The reply must be the number of lines in the following material that include the word "will", and nothing more.

> Input data:

--------------------

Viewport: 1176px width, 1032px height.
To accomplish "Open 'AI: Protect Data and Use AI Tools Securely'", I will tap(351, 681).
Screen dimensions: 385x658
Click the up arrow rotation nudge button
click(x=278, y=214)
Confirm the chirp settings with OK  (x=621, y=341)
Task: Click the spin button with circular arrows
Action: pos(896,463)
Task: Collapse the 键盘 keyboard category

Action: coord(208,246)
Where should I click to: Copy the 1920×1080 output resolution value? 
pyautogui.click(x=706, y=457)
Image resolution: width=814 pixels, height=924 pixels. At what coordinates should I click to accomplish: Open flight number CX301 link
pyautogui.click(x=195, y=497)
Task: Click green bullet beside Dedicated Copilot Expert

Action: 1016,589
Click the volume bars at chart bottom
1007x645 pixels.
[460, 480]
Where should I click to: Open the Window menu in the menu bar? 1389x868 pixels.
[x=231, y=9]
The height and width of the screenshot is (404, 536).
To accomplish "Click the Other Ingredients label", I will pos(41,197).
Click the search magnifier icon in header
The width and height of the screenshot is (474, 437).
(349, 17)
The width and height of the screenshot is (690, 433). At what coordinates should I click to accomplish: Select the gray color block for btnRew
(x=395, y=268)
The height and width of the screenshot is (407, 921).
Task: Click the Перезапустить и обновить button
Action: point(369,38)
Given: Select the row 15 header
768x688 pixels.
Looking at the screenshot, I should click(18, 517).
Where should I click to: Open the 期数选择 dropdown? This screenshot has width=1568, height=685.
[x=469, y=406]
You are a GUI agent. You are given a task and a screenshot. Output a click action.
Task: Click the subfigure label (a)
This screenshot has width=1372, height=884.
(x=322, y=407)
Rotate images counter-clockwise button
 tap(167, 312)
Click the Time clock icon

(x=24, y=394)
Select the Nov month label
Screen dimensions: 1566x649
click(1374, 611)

--------------------

> Result for this exercise: 2